- _What needs to be done_
Within the listing below, filter for "Application" and copy every matching line.

- _Data in this exercise_
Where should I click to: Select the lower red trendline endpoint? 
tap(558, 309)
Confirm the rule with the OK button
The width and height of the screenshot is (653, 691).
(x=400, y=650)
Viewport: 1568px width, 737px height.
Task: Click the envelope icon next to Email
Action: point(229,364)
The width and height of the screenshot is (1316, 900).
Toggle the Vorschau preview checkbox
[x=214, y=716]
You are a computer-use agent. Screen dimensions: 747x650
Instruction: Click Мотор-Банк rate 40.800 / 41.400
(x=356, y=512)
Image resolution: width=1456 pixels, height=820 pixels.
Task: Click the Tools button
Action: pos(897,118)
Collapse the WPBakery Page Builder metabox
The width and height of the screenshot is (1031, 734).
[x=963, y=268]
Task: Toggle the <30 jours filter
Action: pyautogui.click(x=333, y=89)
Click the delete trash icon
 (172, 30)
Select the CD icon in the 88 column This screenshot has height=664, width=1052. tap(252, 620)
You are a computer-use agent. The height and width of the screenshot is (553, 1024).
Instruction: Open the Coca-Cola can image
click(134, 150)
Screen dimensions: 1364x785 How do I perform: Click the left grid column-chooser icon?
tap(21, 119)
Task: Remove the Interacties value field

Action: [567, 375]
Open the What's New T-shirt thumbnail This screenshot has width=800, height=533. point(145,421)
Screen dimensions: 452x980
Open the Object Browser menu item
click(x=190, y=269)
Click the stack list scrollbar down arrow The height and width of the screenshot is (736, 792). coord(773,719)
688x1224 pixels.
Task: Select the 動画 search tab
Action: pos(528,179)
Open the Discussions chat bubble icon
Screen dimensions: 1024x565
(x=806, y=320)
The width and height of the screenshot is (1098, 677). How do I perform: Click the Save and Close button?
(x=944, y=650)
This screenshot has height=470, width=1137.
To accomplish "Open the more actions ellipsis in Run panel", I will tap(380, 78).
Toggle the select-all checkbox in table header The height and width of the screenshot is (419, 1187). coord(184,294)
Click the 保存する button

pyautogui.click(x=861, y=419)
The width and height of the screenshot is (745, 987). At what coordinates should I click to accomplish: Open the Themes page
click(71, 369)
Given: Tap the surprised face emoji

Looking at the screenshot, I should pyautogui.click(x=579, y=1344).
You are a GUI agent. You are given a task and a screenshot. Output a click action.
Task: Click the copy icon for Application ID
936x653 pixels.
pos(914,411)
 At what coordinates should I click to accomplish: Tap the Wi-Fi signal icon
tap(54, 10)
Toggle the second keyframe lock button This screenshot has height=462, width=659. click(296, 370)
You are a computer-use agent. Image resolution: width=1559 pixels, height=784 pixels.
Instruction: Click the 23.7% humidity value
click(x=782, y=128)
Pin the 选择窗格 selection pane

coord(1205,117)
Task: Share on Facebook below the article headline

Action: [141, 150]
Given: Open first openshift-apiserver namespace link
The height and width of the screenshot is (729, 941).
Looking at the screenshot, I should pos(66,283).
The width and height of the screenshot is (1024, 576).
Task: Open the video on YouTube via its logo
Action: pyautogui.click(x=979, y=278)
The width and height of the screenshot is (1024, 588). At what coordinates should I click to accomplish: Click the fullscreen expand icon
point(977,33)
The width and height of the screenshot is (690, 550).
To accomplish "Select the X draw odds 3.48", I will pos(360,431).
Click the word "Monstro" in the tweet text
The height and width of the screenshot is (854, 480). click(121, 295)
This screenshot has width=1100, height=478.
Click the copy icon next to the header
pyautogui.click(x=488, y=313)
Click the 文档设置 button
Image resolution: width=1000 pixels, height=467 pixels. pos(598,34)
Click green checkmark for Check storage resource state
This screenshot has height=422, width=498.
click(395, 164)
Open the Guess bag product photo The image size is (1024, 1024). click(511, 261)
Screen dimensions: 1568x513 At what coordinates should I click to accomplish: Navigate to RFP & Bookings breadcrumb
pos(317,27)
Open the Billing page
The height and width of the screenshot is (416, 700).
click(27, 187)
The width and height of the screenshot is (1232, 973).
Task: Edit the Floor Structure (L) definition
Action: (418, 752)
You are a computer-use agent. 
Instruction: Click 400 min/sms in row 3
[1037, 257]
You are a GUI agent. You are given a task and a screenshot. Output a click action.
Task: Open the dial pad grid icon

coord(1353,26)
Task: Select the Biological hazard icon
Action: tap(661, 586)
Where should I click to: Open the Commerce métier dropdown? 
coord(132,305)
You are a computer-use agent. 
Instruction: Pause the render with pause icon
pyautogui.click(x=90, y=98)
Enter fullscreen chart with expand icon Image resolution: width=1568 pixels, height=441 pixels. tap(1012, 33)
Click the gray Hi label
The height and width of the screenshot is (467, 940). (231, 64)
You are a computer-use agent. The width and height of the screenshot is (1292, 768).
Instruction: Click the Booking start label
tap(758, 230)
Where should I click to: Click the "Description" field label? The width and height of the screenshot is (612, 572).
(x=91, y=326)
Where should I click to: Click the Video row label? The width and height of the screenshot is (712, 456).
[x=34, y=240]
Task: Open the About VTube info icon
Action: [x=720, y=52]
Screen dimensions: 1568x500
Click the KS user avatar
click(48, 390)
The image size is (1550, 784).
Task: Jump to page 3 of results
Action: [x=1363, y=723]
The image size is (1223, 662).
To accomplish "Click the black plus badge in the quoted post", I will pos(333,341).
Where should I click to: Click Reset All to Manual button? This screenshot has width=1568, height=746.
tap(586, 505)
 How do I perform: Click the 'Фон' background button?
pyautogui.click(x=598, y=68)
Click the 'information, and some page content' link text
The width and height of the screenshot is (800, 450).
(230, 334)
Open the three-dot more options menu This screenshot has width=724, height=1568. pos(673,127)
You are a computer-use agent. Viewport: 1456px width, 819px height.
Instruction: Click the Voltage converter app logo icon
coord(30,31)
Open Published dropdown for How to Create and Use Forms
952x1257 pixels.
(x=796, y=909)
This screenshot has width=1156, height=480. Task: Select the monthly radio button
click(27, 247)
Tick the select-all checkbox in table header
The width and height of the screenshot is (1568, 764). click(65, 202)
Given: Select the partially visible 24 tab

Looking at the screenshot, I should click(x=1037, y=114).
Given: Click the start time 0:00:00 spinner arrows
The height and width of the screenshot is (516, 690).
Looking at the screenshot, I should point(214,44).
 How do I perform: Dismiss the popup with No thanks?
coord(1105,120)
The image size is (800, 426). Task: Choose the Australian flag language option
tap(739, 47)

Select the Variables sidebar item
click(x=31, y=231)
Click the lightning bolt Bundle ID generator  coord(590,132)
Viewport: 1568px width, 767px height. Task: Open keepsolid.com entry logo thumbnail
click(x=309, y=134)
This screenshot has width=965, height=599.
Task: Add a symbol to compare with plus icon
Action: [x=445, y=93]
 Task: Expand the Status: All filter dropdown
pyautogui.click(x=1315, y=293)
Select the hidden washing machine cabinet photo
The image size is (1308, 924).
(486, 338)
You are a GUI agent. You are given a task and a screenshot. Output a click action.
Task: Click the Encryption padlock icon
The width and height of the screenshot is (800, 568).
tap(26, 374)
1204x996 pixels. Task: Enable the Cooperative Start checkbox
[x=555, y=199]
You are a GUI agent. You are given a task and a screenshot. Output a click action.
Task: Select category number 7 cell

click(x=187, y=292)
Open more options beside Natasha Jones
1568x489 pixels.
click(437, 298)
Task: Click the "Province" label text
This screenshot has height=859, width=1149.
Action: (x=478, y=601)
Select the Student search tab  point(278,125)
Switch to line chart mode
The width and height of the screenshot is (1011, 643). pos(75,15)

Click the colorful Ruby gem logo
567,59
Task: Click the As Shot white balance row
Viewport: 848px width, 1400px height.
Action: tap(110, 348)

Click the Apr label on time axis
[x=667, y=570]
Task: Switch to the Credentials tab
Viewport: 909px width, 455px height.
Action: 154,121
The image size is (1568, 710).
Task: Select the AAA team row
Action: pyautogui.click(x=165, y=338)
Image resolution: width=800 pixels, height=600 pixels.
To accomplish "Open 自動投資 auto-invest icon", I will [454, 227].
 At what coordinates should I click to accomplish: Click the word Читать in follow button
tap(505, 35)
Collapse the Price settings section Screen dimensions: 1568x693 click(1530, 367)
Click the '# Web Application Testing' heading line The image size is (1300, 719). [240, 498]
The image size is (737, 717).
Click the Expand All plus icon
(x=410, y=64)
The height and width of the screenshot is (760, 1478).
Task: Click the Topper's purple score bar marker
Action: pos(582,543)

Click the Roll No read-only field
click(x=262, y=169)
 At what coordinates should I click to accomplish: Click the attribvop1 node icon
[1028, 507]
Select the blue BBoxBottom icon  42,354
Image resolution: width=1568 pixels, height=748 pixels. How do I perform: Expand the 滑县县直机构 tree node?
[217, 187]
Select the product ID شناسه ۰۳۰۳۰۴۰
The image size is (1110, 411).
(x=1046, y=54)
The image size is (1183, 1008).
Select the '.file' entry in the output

- _Solution for this exercise_
Task: Click the copy icon for Application ID
Click the '# Web Application Testing' heading line The image size is (1300, 719). [240, 498]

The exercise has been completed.